Asked who advised the government on the changes, Mr. Clark’s spokeswoman, Victoria Podbielski, replied with an e-mail that did not address The Globe’s questions. She said the changes to Toronto’s plans were to “increase housing supply and leverage the significant investments in transit by intensifying development around major transit-station areas.”
The city’s original Midtown in Focus plan was passed by council after six years of study and consultations with residents and developers. It largely protected existing low-rise neighbourhoods, while allowing for high-rise growth in areas near transit and large intersections. But city council approved a watered-down version: Toronto’s planning department had originally recommended allowing new buildings on some high-rise sites as tall as 56 storeys.
Councillors on the city’s planning committee, at the behest of local Midtown councillors, directed staff to hold an extra meeting with local residents about the plan’s building heights. That resulted in the endorsement of the lower 15-20 storey limits. But even this modified plan would have increased density dramatically – and with the support of local residents’ associations.
“We had very prescriptive policies because we wanted to make the neighbourhood make sense, to have a complete neighbourhood,” local councillor Jaye Robinson said of the council-approved plan. “And they [the province] just loosened the valve completely.”

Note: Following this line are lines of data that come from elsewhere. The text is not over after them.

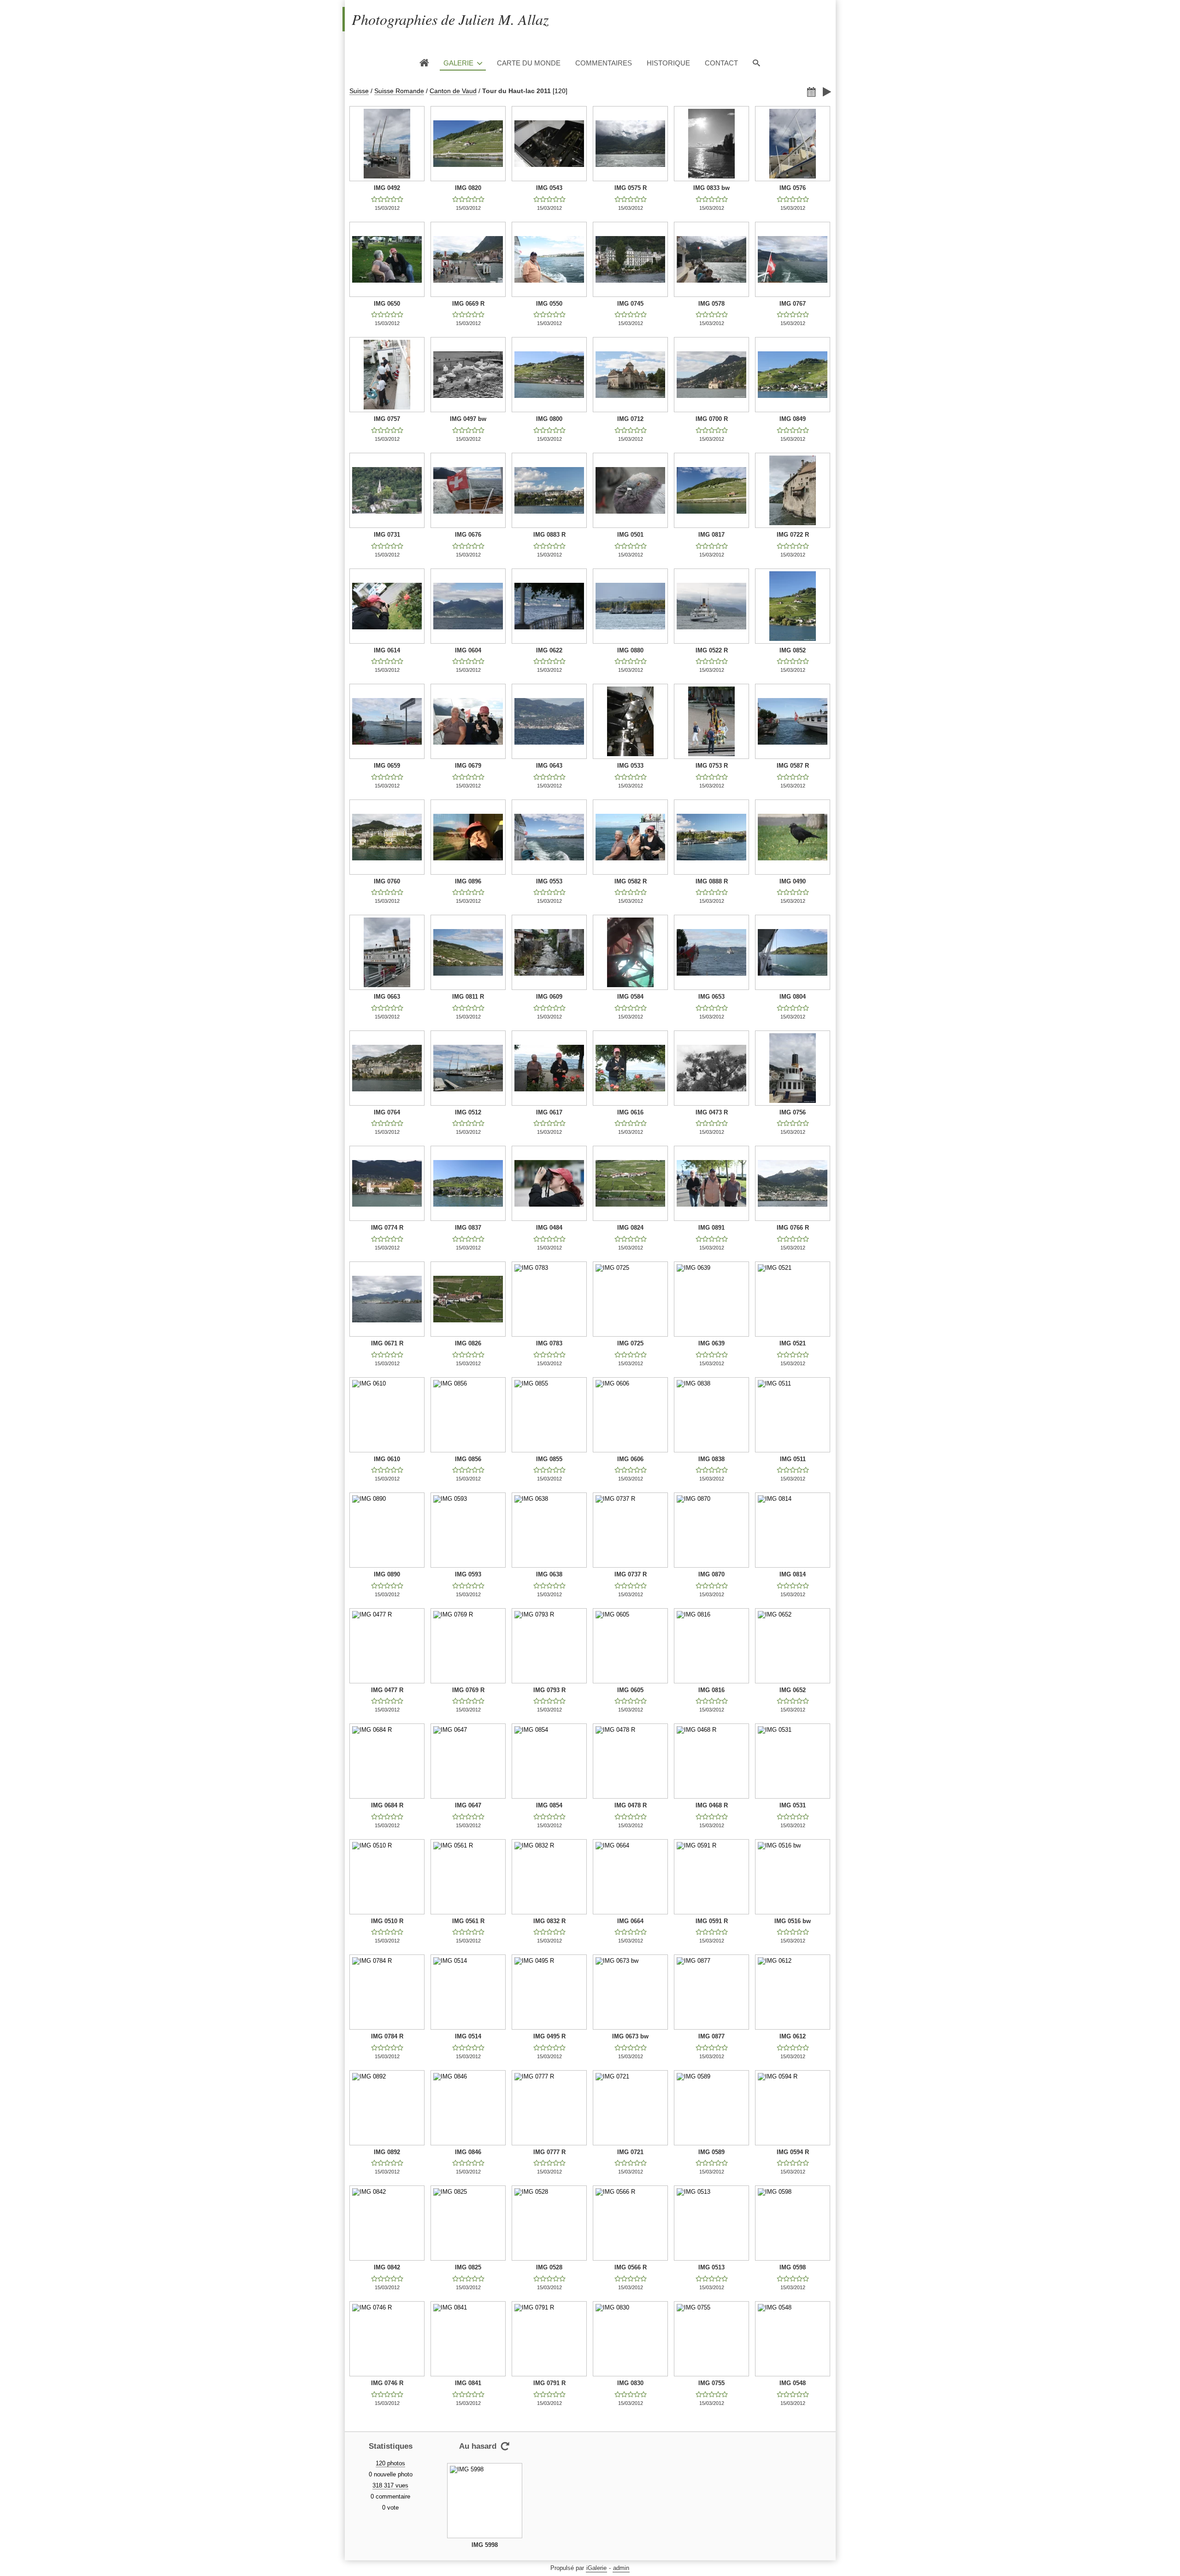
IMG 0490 (792, 881)
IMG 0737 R (630, 1574)
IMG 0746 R (387, 2383)
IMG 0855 (549, 1459)
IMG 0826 (468, 1343)
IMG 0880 (630, 650)
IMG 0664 (630, 1921)
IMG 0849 (792, 418)
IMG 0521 (792, 1343)
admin (621, 2567)
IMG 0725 (630, 1343)
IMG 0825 (468, 2267)
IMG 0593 (468, 1574)
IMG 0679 (468, 765)
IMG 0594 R (793, 2152)
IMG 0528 (549, 2267)
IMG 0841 (468, 2383)
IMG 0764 (387, 1112)
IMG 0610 (387, 1459)
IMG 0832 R (549, 1921)
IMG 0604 (468, 650)
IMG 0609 (549, 996)
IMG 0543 (549, 187)
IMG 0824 (630, 1227)
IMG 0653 (711, 996)
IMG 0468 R (712, 1805)
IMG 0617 (549, 1112)
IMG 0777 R (549, 2152)
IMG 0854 (549, 1805)
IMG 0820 (468, 187)
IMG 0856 (468, 1459)
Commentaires (603, 63)
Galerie (458, 63)
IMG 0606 (630, 1459)
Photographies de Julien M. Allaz (450, 19)
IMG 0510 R (387, 1921)
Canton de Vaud (453, 91)
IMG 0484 (549, 1227)
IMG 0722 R (793, 534)
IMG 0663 (387, 996)
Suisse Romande (399, 91)
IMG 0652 (792, 1690)
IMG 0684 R (387, 1805)
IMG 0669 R (468, 303)
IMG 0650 (387, 303)
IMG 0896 (468, 881)
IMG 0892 (387, 2152)
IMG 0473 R (712, 1112)
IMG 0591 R (712, 1921)
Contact (721, 63)
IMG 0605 (630, 1690)
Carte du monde (528, 63)
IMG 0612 (792, 2036)
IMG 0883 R (549, 534)
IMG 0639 (711, 1343)
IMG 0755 (711, 2383)
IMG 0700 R (712, 418)
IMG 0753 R (712, 765)
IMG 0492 (387, 187)
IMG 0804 (792, 996)
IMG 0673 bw (630, 2036)
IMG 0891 (711, 1227)
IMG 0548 (792, 2383)
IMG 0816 (711, 1690)
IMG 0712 (630, 418)
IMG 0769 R (468, 1690)
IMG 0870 (711, 1574)
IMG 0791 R (549, 2383)
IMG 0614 (387, 650)
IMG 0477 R (387, 1690)
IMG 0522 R (712, 650)
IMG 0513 (711, 2267)
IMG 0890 (387, 1574)
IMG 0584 (630, 996)
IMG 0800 (549, 418)
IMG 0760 (387, 881)
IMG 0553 (549, 881)
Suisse (359, 91)
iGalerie (596, 2567)
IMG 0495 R (549, 2036)
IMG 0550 (549, 303)
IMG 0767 (792, 303)
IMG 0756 (792, 1112)
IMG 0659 (387, 765)
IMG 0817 (711, 534)
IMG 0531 (792, 1805)
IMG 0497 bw (468, 418)
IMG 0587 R (793, 765)
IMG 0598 (792, 2267)
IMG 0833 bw (711, 187)
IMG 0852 (792, 650)
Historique (668, 63)
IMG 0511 (793, 1459)
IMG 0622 (549, 650)
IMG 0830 (630, 2383)
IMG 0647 (468, 1805)
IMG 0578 (711, 303)
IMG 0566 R (630, 2267)
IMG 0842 (387, 2267)
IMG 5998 (485, 2544)
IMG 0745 (630, 303)
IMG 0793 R (549, 1690)
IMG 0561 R (468, 1921)
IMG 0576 (792, 187)
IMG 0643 (549, 765)
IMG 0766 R (793, 1227)
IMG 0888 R (712, 881)
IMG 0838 (711, 1459)
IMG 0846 (468, 2152)
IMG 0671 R (387, 1343)
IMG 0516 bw (792, 1921)
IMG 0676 (468, 534)
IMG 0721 (630, 2152)
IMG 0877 (711, 2036)
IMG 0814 (792, 1574)
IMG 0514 (468, 2036)
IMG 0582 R (630, 881)
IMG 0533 (630, 765)
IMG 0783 (549, 1343)
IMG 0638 (549, 1574)
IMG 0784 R (387, 2036)
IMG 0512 (468, 1112)
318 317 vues (390, 2485)
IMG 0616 (630, 1112)
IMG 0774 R (387, 1227)
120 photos (390, 2463)
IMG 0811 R (468, 996)
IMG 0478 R (630, 1805)
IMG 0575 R (630, 187)
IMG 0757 (387, 418)
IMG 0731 (387, 534)
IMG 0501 (630, 534)
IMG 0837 (468, 1227)
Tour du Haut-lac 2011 (516, 91)
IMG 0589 (711, 2152)
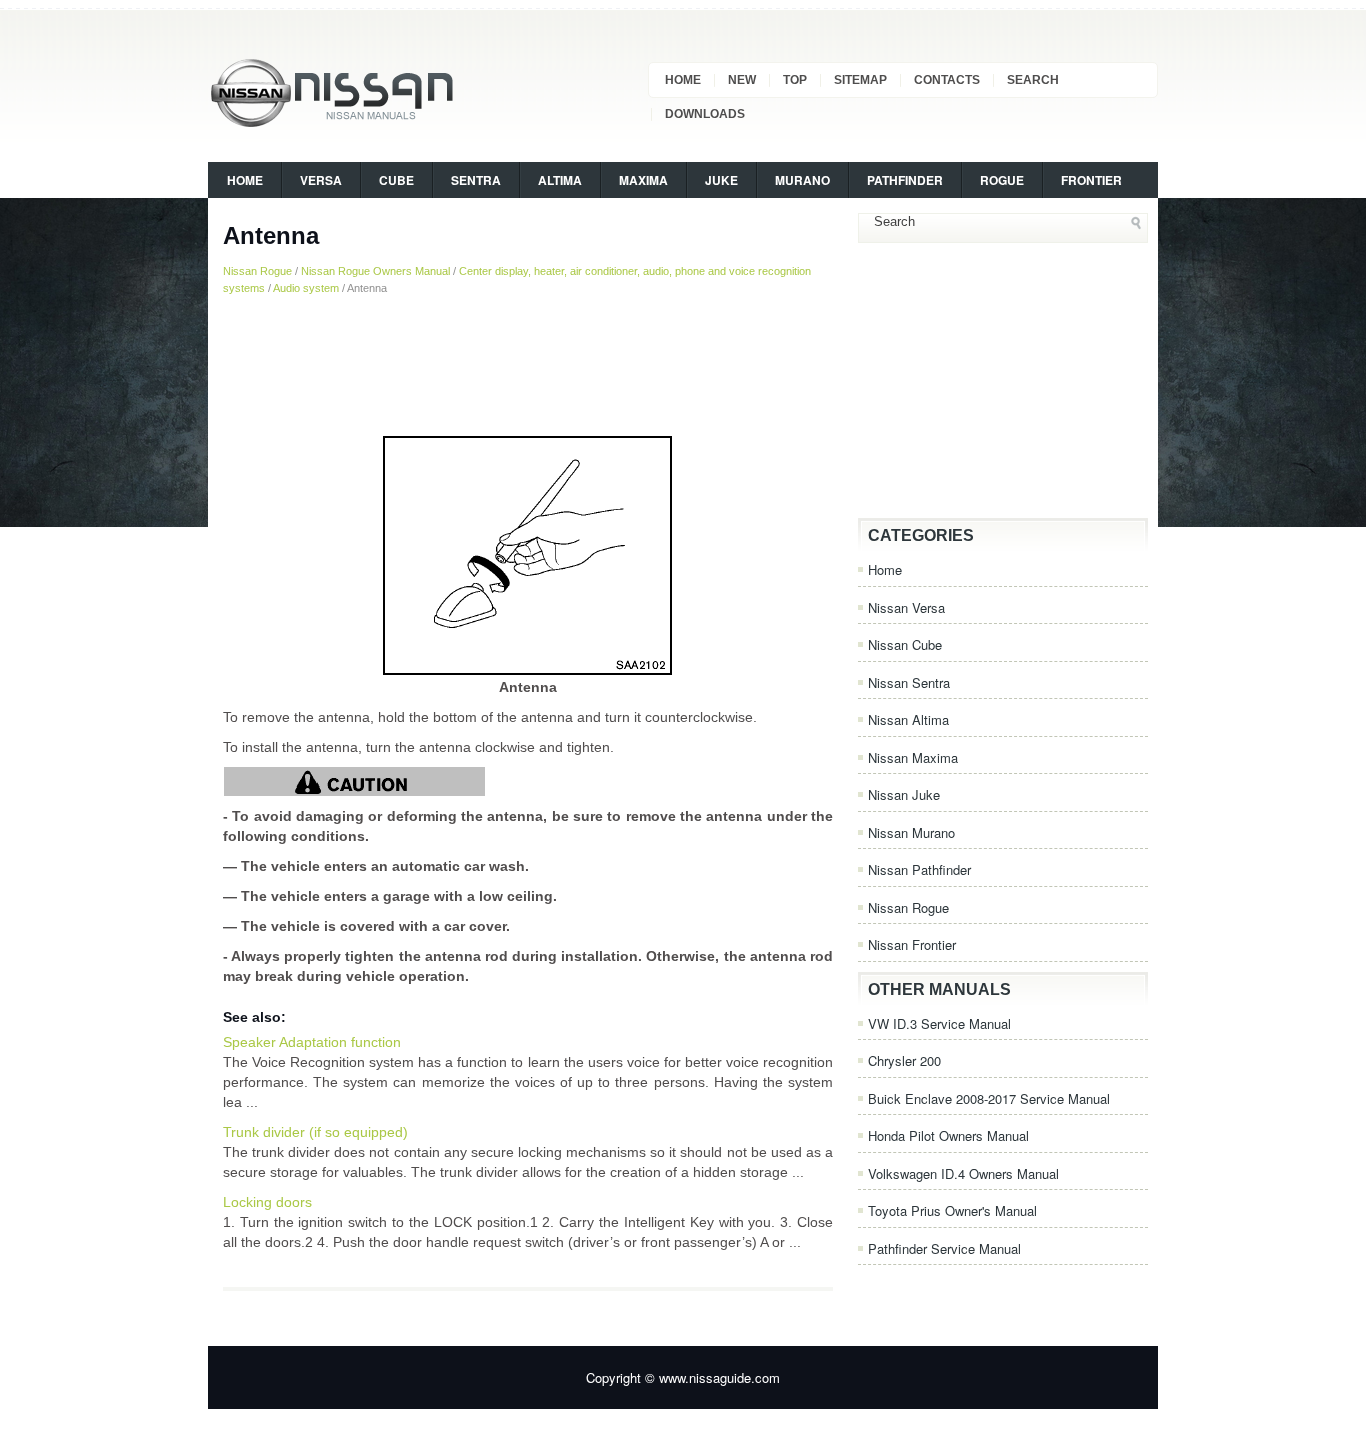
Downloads (705, 114)
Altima (560, 180)
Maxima (643, 180)
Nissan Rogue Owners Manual (375, 271)
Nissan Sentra (909, 682)
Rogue (1002, 180)
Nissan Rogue (257, 271)
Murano (802, 180)
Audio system (306, 288)
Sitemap (860, 80)
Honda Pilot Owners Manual (948, 1135)
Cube (396, 180)
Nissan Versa (906, 607)
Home (683, 80)
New (742, 80)
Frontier (1091, 180)
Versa (321, 180)
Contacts (947, 80)
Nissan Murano (911, 832)
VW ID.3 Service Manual (939, 1023)
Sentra (476, 180)
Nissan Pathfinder (919, 869)
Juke (721, 180)
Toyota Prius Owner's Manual (952, 1210)
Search (1033, 80)
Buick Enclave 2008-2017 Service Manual (989, 1098)
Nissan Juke (904, 794)
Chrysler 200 (904, 1060)
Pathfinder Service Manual (944, 1248)
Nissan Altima (908, 719)
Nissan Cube (905, 644)
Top (795, 80)
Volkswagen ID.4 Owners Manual (963, 1173)
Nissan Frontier (912, 944)
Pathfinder (905, 180)
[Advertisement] (528, 365)
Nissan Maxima (913, 757)
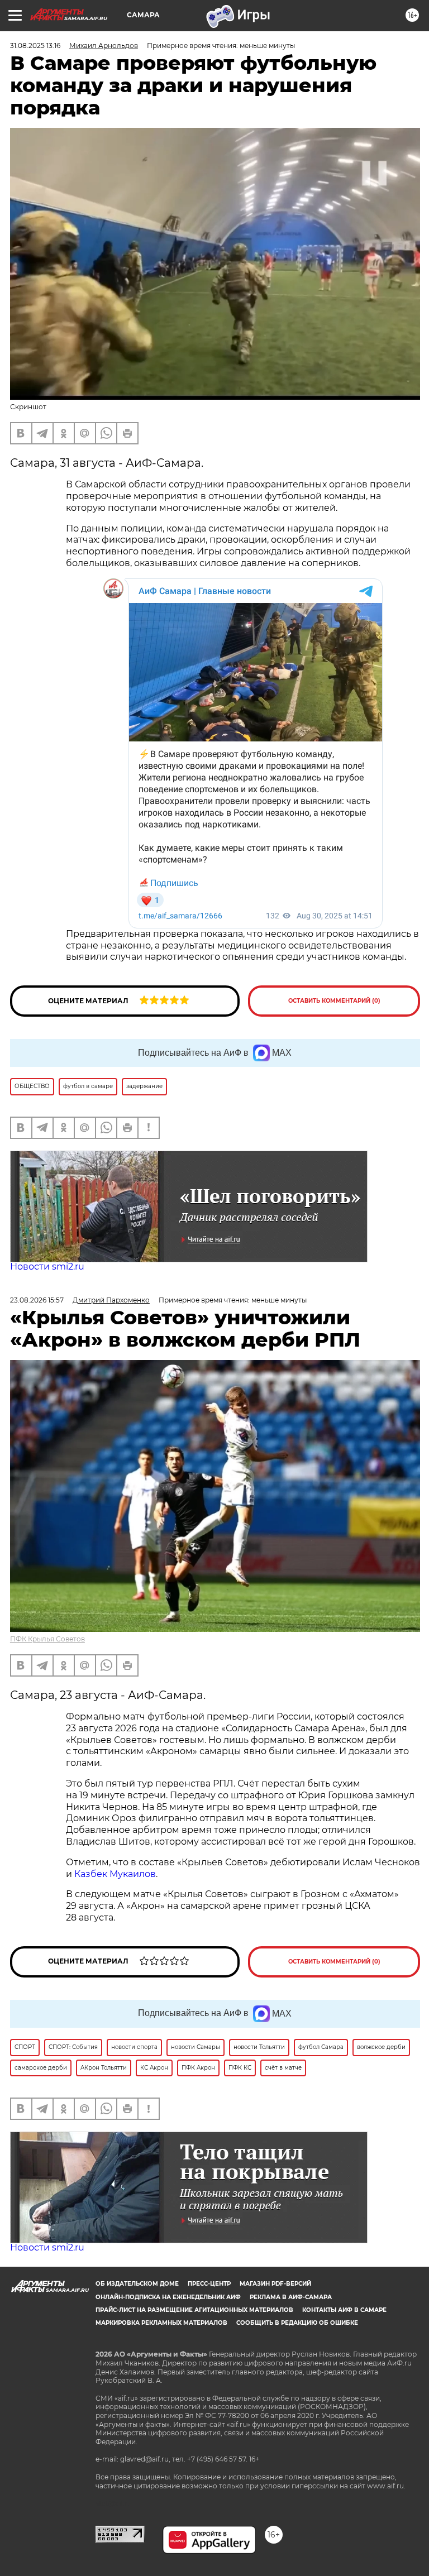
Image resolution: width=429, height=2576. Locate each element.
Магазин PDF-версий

Developers had called both the city’s original plan and the altered version passed by council too restrictive. Leor Margulies, a real estate lawyer who is the secretary of the Building Industry and Land Development Association (BILD), a developer lobby group, said Ms. Robinson’s drive to slash the height limits at the 11th hour was an example of the city’s NIMBY politics.
“It was outrageous,” Mr. Margulies said in an interview. “You’ve got the core of the subway and the LRT. … Look, if you’re not going to build here, where are you going to build?”
The province’s changes went beyond restoring the heights first proposed by city planners. According to an analysis by the city, the rewrite will boost Midtown’s population to 156,000 people by 2051, up from 62,000 in 2016. The total is 20,000 more people than council’s approved plan would have allowed.
Density in Midtown’s designated “urban growth centre,” the area right around Yonge and Eglinton, could go from 575 people and jobs per hectare – already the highest density in the province and well over the provincial government’s minimum target of 400 – to 1,367 people and jobs per hectare. Both of city staff’s original version and the one council passed would have still put this number at more than 1,000, according to an analysis by provincial planners.
Measured over the entire wider district, much of which is covered by affluent neighbourhoods of detached single-family homes, the province’s plan is not that different. The city’s rules would have resulted in 240 people and jobs per hectare, compared with the province’s 248 – both up from the current 140.
Local councillor Josh Matlow, a mayoral candidate, said the “binary” rhetoric of NIMBY versus YIMBY (Yes In My Back Yard) has obscured the city’s original goals.
“If you are a young parent, you need affordable child care in the area. You want to know that there is a school space nearby. Anyone of us needs a local park,” he said. “That’s what Midtown in Focus was about.”
Editor’s note: A previous version of this article said Mark Winfield is an urban geography professor. He is in fact a professor of environmental and urban change at York University.